Given information Block Start
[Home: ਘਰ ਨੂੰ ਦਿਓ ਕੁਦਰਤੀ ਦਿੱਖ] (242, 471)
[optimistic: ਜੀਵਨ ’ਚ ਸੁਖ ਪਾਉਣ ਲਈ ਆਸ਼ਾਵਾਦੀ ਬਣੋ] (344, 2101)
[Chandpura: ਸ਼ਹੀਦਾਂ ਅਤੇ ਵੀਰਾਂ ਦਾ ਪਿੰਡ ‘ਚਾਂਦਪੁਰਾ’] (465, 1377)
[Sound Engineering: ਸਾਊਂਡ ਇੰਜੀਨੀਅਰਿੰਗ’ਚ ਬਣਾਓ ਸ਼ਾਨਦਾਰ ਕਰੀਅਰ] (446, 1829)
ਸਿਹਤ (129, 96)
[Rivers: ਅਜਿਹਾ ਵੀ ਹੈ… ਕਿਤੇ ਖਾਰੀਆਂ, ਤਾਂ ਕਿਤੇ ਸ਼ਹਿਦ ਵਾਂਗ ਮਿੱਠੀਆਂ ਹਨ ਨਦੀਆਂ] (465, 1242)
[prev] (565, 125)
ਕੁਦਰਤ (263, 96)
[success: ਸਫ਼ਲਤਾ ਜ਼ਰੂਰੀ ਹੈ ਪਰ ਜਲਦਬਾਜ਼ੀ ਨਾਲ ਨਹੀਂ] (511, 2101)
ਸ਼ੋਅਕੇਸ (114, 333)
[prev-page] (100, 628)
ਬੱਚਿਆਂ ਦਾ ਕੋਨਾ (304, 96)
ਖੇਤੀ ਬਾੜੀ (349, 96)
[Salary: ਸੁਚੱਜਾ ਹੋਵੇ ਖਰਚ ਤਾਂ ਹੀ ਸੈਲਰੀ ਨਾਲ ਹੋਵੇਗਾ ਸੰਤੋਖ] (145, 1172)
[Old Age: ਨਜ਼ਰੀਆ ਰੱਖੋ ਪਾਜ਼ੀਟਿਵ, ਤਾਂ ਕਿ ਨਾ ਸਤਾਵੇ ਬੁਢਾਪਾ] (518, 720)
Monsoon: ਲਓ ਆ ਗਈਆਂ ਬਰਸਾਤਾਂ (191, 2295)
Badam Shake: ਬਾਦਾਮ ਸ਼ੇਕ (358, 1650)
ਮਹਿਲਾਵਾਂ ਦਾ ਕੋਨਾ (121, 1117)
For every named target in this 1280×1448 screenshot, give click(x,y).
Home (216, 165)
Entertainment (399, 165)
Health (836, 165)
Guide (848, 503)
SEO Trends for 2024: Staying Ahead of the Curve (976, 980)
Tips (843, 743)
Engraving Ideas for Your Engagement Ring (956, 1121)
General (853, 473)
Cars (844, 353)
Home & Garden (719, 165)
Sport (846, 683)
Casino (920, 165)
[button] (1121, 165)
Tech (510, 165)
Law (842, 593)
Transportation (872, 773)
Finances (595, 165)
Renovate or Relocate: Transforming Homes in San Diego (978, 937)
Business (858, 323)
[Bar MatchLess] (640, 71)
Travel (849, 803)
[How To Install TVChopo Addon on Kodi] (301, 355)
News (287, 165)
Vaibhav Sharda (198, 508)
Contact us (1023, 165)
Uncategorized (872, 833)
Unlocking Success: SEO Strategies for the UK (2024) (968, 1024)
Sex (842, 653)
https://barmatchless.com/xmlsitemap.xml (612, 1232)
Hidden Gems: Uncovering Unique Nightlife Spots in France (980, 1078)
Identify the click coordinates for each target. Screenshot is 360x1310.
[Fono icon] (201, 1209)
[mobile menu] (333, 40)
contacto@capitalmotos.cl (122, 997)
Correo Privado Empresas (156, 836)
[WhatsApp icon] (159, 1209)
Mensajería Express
Given information Block End
■ **What to work on**: Each entry is to be returned in full, character for character.

■ **Exercise solution**:
[Home: ਘਰ ਨੂੰ ਦਿਓ ਕੁਦਰਤੀ ਦਿੱਖ] (242, 471)
[optimistic: ਜੀਵਨ ’ਚ ਸੁਖ ਪਾਉਣ ਲਈ ਆਸ਼ਾਵਾਦੀ ਬਣੋ] (344, 2101)
[Chandpura: ਸ਼ਹੀਦਾਂ ਅਤੇ ਵੀਰਾਂ ਦਾ ਪਿੰਡ ‘ਚਾਂਦਪੁਰਾ’] (465, 1377)
[Sound Engineering: ਸਾਊਂਡ ਇੰਜੀਨੀਅਰਿੰਗ’ਚ ਬਣਾਓ ਸ਼ਾਨਦਾਰ ਕਰੀਅਰ] (446, 1829)
ਸਿਹਤ (129, 96)
[Rivers: ਅਜਿਹਾ ਵੀ ਹੈ… ਕਿਤੇ ਖਾਰੀਆਂ, ਤਾਂ ਕਿਤੇ ਸ਼ਹਿਦ ਵਾਂਗ ਮਿੱਠੀਆਂ ਹਨ ਨਦੀਆਂ] (465, 1242)
[prev] (565, 125)
ਕੁਦਰਤ (263, 96)
[success: ਸਫ਼ਲਤਾ ਜ਼ਰੂਰੀ ਹੈ ਪਰ ਜਲਦਬਾਜ਼ੀ ਨਾਲ ਨਹੀਂ] (511, 2101)
ਸ਼ੋਅਕੇਸ (114, 333)
[prev-page] (100, 628)
ਬੱਚਿਆਂ ਦਾ ਕੋਨਾ (304, 96)
ਖੇਤੀ ਬਾੜੀ (349, 96)
[Salary: ਸੁਚੱਜਾ ਹੋਵੇ ਖਰਚ ਤਾਂ ਹੀ ਸੈਲਰੀ ਨਾਲ ਹੋਵੇਗਾ ਸੰਤੋਖ] (145, 1172)
[Old Age: ਨਜ਼ਰੀਆ ਰੱਖੋ ਪਾਜ਼ੀਟਿਵ, ਤਾਂ ਕਿ ਨਾ ਸਤਾਵੇ ਬੁਢਾਪਾ] (518, 720)
Monsoon: ਲਓ ਆ ਗਈਆਂ ਬਰਸਾਤਾਂ (191, 2295)
Badam Shake: ਬਾਦਾਮ ਸ਼ੇਕ (358, 1650)
ਮਹਿਲਾਵਾਂ ਦਾ ਕੋਨਾ (121, 1117)
For every named target in this 1280×1448 screenshot, give click(x,y).
Home (216, 165)
Entertainment (399, 165)
Health (836, 165)
Guide (848, 503)
SEO Trends for 2024: Staying Ahead of the Curve (976, 980)
Tips (843, 743)
Engraving Ideas for Your Engagement Ring (956, 1121)
General (853, 473)
Cars (844, 353)
Home & Garden (719, 165)
Sport (846, 683)
Casino (920, 165)
[button] (1121, 165)
Tech (510, 165)
Law (842, 593)
Transportation (872, 773)
Finances (595, 165)
Renovate or Relocate: Transforming Homes in San Diego (978, 937)
Business (858, 323)
[Bar MatchLess] (640, 71)
Travel (849, 803)
[How To Install TVChopo Addon on Kodi] (301, 355)
News (287, 165)
Vaibhav Sharda (198, 508)
Contact us (1023, 165)
Uncategorized (872, 833)
Unlocking Success: SEO Strategies for the UK (2024) (968, 1024)
Sex (842, 653)
https://barmatchless.com/xmlsitemap.xml (612, 1232)
Hidden Gems: Uncovering Unique Nightlife Spots in France (980, 1078)
Identify the click coordinates for each target. Screenshot is 360x1310.
[Fono icon] (201, 1209)
[mobile menu] (333, 40)
contacto@capitalmotos.cl (122, 997)
Correo Privado Empresas (156, 836)
[WhatsApp icon] (159, 1209)
Mensajería Express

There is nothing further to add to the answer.